Concretions make any walk across this Central Asian wilderness a haunted, otherworldly experience.
The spheres appear unexpectedly, as if dropped from the sky. They perch on hilltops. They lurk in ravines. They lie scattered across the steppe like colossal billiard balls. They resemble cannonballs, or minimalist New York public art, or prehistoric eggs. Sometimes the stones appear in ragged lines, like necklaces of massive beads, snaking for miles across the plains.
How these marvels of natural geometry form remains a mystery.
According to the folklore of the pastoral Aday, the dominant ethnic group in Mangystau, the spheres represent the bodies of attacking invaders frozen into place by a powerful Aday holy man.
Most scientists believe the balls develop over millennia as minerals in liquid solution cement themselves together around a nucleus of debris—a pebble, a fossil—much in the manner of an oyster coating a particle of grit to form a pearl. (This part of Kazakhstan once was an ancient seabed.)

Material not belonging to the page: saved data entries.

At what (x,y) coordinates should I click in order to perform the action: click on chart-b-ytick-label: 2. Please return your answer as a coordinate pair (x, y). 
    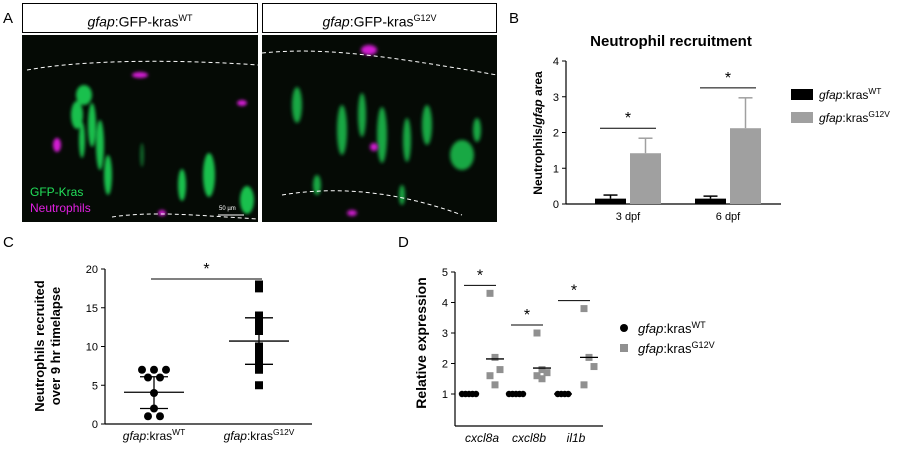
    Looking at the image, I should click on (556, 134).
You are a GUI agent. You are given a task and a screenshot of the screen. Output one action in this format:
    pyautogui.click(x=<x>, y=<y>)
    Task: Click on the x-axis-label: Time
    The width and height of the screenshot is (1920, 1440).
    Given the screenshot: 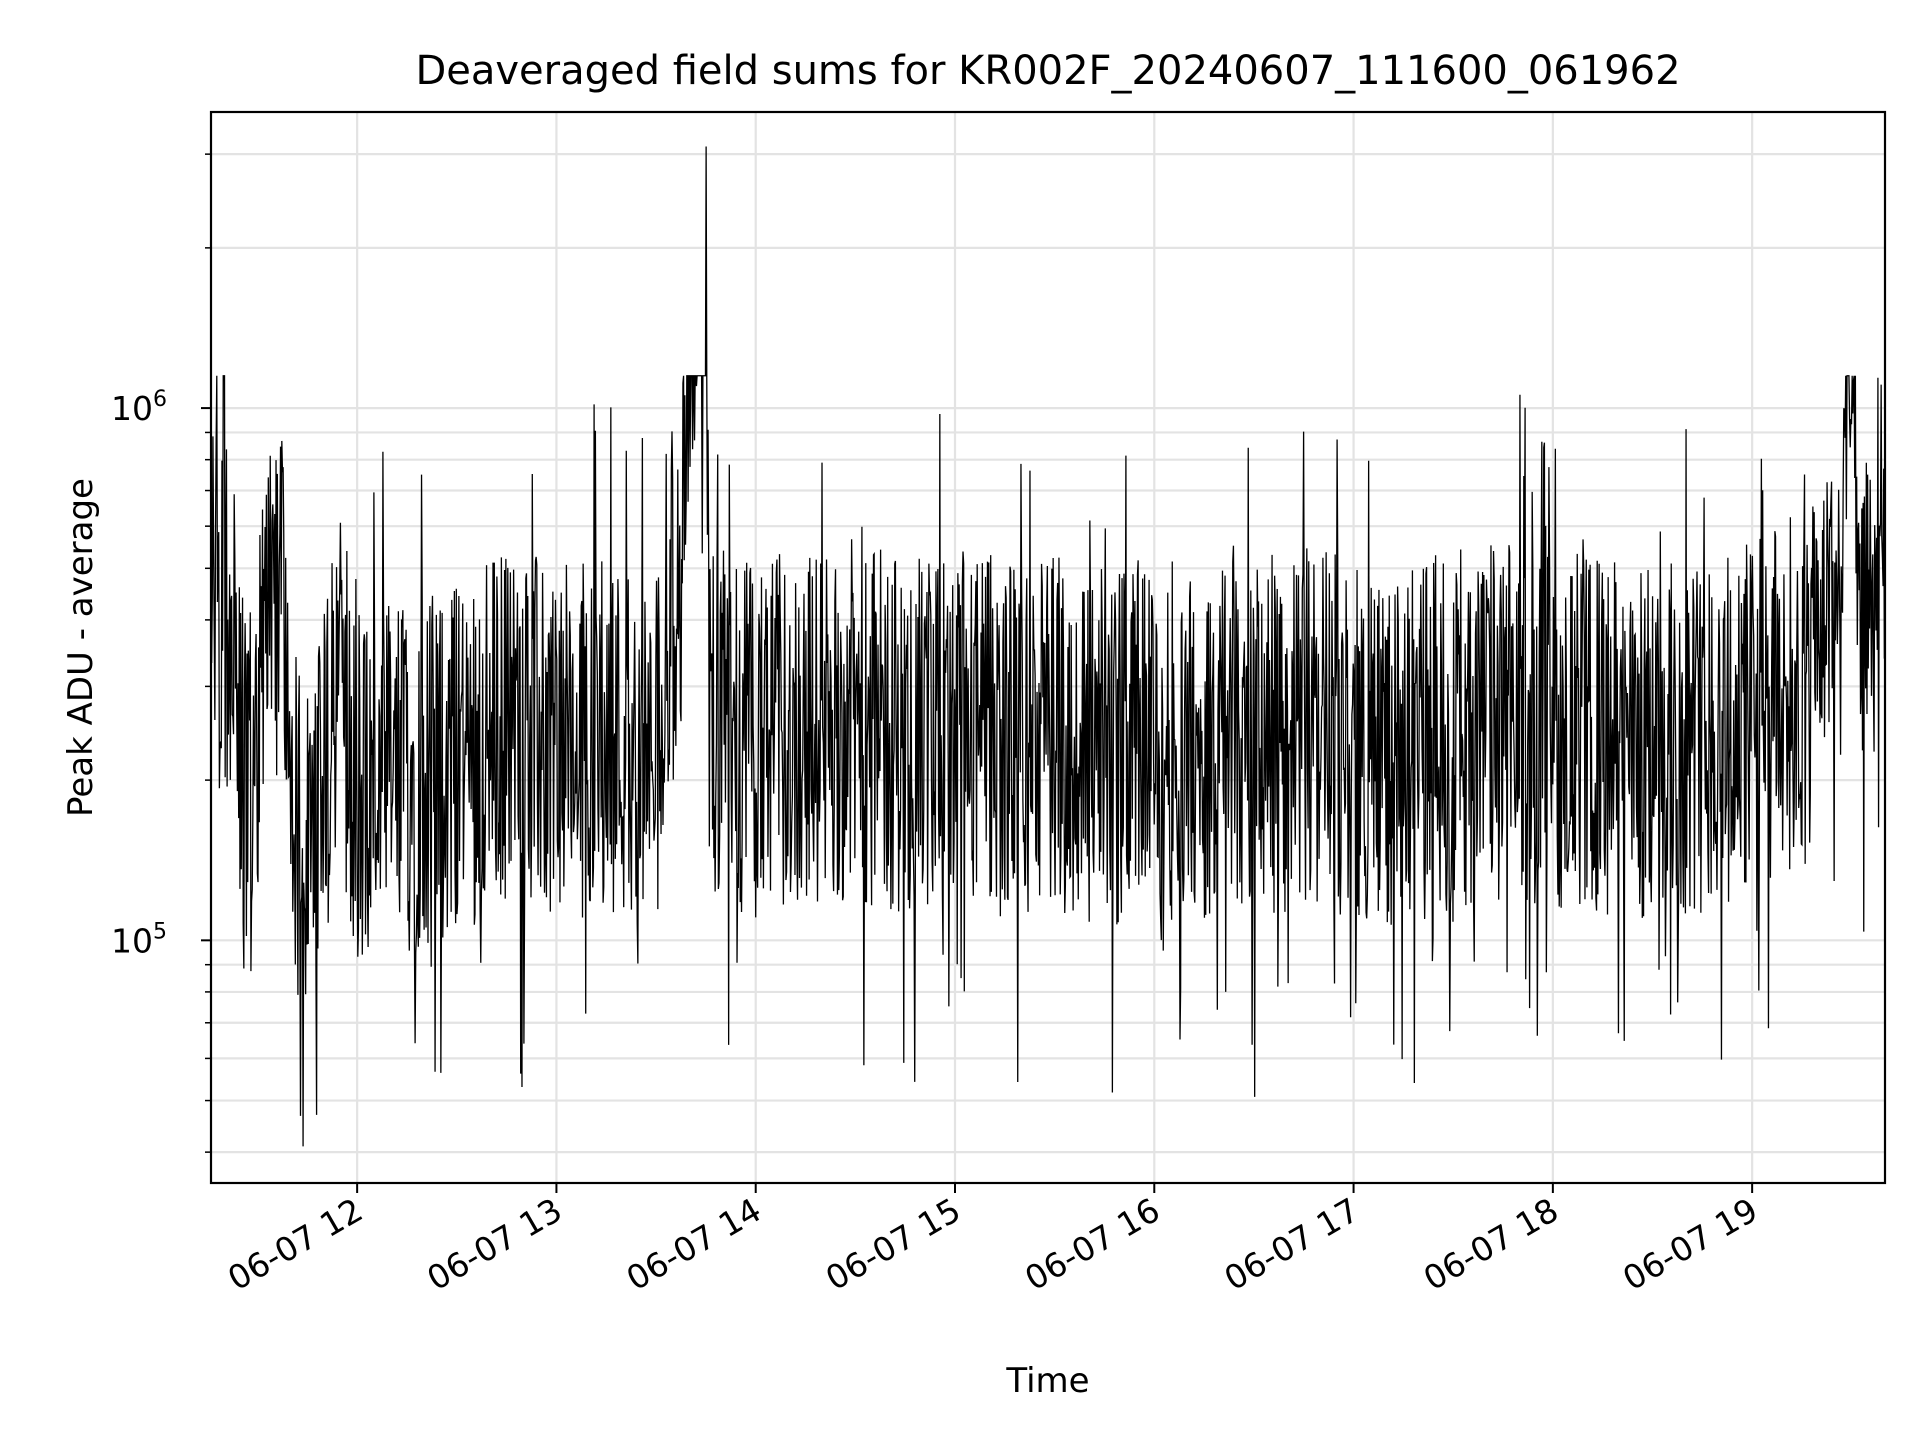 What is the action you would take?
    pyautogui.click(x=1047, y=1381)
    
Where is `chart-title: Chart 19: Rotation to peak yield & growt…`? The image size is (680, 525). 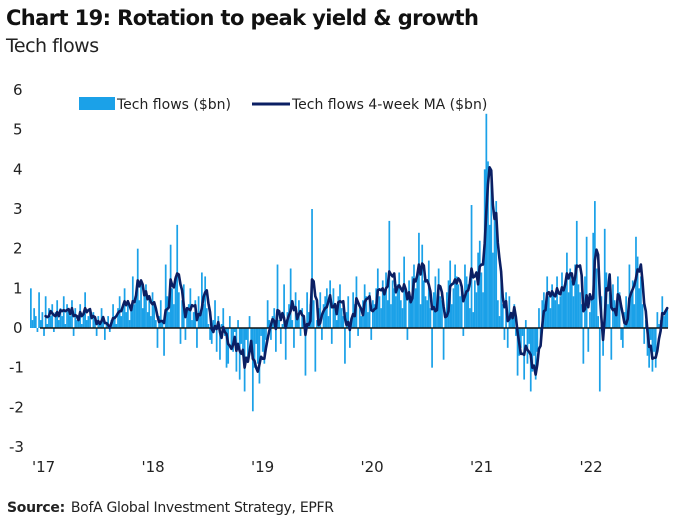 chart-title: Chart 19: Rotation to peak yield & growt… is located at coordinates (242, 18).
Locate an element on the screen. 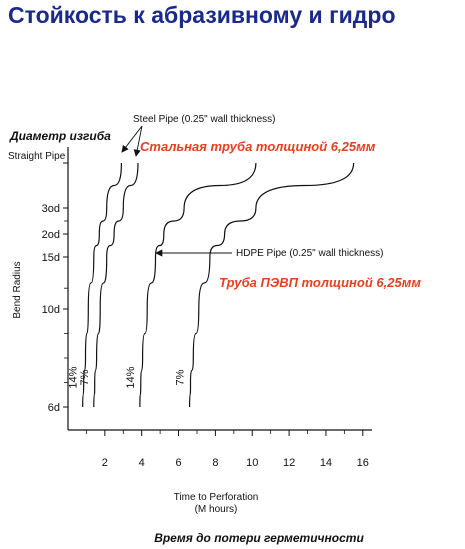 This screenshot has height=549, width=465. y-tick-label: 3od is located at coordinates (51, 209).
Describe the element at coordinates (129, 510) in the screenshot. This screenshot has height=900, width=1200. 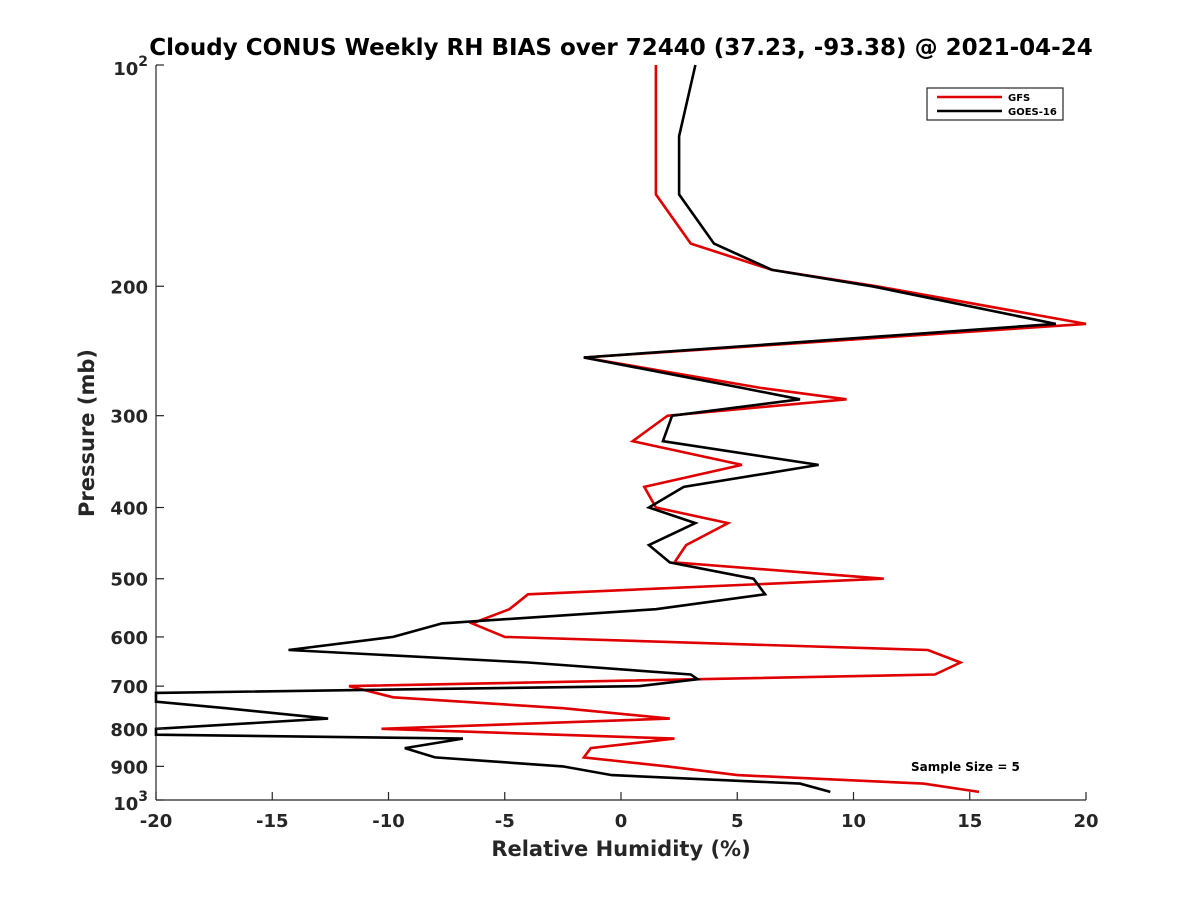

But Gennadiy Tarasenko disagrees.
Gennadiy Tarasenko says underground lightning strikes created the rock nodules strewn about the steppes.
Paul Salopek
Tarasenko, a gangly geologist from the regional capital of Aktau, thinks Mangystau’s trademark concretions are the result of electricity in the Earth’s crust. According to his theory, underground lightning strikes many miles long—sparked by volcanism and plate shifts—create “plasma fireballs” that then accrete minerals.
“These balls roll between layers of rock,” Tarasenko says. “They are like millstones grinding the rocks to flour.”
Tarasenko’s hypothesis is complicated and infinitely less boring than the conventional explanation. He also believes the Earth is hollow. In his makeshift lab in Aktau, a gardeners’ shed on the grounds of a local university, he uses salvaged parts from a disassembled Soviet nuclear power plant to test his ideas. Connecting raw copper wires to an aging dynamo—“The whole Earth is a dynamo!”—he fired up his equipment one recent afternoon and made a tiny blue lightning bolt sizzle between steel plates. He warned the university’s maintenance man before throwing the switch in case the demonstration caused a blackout.
Out on the steppes of Mangystau the concretions loom like alien monoliths.
Some are halved like oranges. Others glom together into cartoon heads, into mammoth sexual organs, into fantasy menageries. They are objects of waiting.
I stride among them on my walk to Uzbekistan. I camp in their pale blue spheroid shade. Sometimes, I pause to listen for subterranean rumbling—Tarasenko’s planetary ball bearings on the move—but all I hear is the wind.